It is too easy to fall into the habit of discounting efforts for leading people to Christ if what they encounter first seems incomplete or superficial. I know that is the way I have sometimes responded to mass media efforts to attract people to Jesus. It might have been in the 1970’s with the Here’s Life campaign sponsored by Campus Crusade (now Cru) or years later the God Speaks initiative which began in 1998 when an anonymous donor contacted an ad agency with the idea for a local billboard campaign that would get people thinking about God. It eventually reached over 10,000 billboards in 200 cities. The current He Gets Us is funded by an initial $100 million contribution and has already reached millions online and through the commercials on the Super Bowl last month.

I could say all of these are efforts to introduce people to Jesus or God in ways making them accessible and non-threatening but still incomplete. There is nothing about the cross or blood sacrifice or even the Holy Spirit. It is “seeker sensitive” taken to a new level and the Bible teacher in me wants to shout that pointing people to the earthly life of Jesus is not good enough. Yes, that is the main story of the gospels but not the balance of the New Testament. In fact, Paul hardly mentions the man Jesus at all in his letters to the churches. His focus is not on stories about Jesus’ life, his compassion, miracles or even his teachings. Paul does not reminisce about Jesus and never asks, “What would Jesus do?” You could say the earthly life of Jesus is not Paul’s interest. The name of Jesus is used 36 times in Romans and only three times without Christ or Lord as part of his title. Paul virtually ignores the personality of Jesus. It is all about his role as the Christ. I imagine Paul would be mildly concerned about our emphasis on Jesus without the equal emphasis on his being the Christ and the necessity of the death and blood sacrifice. It’s not a draw for the use of mass marketing, is it? It might even be bait and switch once the customer has made the purchase.

But I look in the mirror and see a snob.

It is then I come back to Sam Shoemaker’s poem, I Stand At The Door, and have to reconsider my misgivings about those campaigns. Sam, an Episcopal priest, wrote about his role as standing by the door to welcome people to the grace of Christ and the Church. He is not there to lead them deep into theology or the finer points but to be the hand that grasps theirs as they blindly grope their way through life.

I admire the people who go way in.

But I wish they would not forget how it was

Before they got in. Then they would be able to help

The people who have not yet even found the door.

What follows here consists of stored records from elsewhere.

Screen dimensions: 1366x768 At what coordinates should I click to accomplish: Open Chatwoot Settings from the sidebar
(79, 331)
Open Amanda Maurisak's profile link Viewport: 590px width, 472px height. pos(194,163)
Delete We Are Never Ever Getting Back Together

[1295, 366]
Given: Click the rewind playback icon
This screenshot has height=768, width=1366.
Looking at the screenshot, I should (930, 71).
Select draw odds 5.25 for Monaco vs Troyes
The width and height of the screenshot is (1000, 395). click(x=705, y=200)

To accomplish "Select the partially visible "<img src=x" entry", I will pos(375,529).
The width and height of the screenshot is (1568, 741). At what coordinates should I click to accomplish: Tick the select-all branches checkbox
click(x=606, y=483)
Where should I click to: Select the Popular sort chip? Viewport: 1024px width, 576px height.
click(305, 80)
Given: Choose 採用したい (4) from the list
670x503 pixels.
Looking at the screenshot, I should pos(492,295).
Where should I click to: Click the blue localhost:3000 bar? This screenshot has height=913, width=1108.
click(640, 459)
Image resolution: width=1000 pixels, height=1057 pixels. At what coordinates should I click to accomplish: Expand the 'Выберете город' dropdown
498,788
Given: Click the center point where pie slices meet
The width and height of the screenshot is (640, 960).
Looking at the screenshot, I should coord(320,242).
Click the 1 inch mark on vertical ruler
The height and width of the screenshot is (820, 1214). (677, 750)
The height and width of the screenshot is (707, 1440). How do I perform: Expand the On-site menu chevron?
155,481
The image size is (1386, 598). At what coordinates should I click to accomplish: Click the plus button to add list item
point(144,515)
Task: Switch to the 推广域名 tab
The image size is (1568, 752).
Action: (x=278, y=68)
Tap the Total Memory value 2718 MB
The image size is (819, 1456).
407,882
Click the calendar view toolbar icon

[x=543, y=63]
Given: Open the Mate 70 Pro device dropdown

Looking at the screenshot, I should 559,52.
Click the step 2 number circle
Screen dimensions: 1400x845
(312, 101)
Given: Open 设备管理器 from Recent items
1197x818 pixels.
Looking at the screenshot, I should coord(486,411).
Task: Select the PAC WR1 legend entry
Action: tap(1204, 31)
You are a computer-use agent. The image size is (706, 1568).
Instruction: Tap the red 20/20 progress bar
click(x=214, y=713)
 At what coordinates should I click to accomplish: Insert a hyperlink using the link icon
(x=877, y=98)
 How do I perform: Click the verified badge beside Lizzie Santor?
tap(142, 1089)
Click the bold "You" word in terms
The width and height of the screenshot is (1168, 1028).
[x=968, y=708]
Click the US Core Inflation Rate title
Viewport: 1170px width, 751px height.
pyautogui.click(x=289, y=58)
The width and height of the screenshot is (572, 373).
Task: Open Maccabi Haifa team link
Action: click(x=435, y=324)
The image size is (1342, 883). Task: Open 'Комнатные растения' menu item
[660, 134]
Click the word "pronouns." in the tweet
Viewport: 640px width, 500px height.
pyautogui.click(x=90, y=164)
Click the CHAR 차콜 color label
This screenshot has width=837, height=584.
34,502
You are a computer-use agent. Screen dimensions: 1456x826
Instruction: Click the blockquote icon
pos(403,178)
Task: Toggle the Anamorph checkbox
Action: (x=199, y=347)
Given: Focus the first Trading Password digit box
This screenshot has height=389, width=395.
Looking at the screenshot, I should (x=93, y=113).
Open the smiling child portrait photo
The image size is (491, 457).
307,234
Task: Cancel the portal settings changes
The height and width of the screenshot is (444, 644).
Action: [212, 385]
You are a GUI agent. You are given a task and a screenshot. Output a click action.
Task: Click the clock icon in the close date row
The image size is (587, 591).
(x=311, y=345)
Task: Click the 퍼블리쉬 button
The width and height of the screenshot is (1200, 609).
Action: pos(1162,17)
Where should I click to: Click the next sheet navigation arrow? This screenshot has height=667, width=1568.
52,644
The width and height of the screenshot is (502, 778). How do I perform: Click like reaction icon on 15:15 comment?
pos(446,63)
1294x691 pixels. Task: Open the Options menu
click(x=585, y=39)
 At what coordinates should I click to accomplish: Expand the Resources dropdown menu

Or the people who want to run away again from God.

You can go in too deeply and stay in too long

And forget the people outside the door.

As for me, I shall take my old accustomed place,

Near enough to God to hear Him and know He is there,

But not so far from men as not to hear them,

And remember they are there too.

I have been reading Greek To Me by Mary Norris. She writes about scholars of Greek history who look down on those who have published books for popularizing the culture and myths of Greek literature. They are discounted as superficial and even harmful to the deeper understanding of the discipline. Yet, as Mary says, perhaps those books considered shallow by the learned have a better chance of introducing an uninitiated reader to the wonder of the stories and characters that have so influenced our Western culture. They would never attempt the deeper works but they are introduced by those authors who, like Sam Shoemaker, greeted them and then encouraged them to go deeper still.

So, Here’s Life, God Speaks, and He Gets Us may not pass muster with scholars, snob Bible teachers or serious theologians. They may even be embarrassing to some who have gone “way in” and forgotten how it was before they got in. But without them there are many who might never find the hand that will reach out and bring them through the door.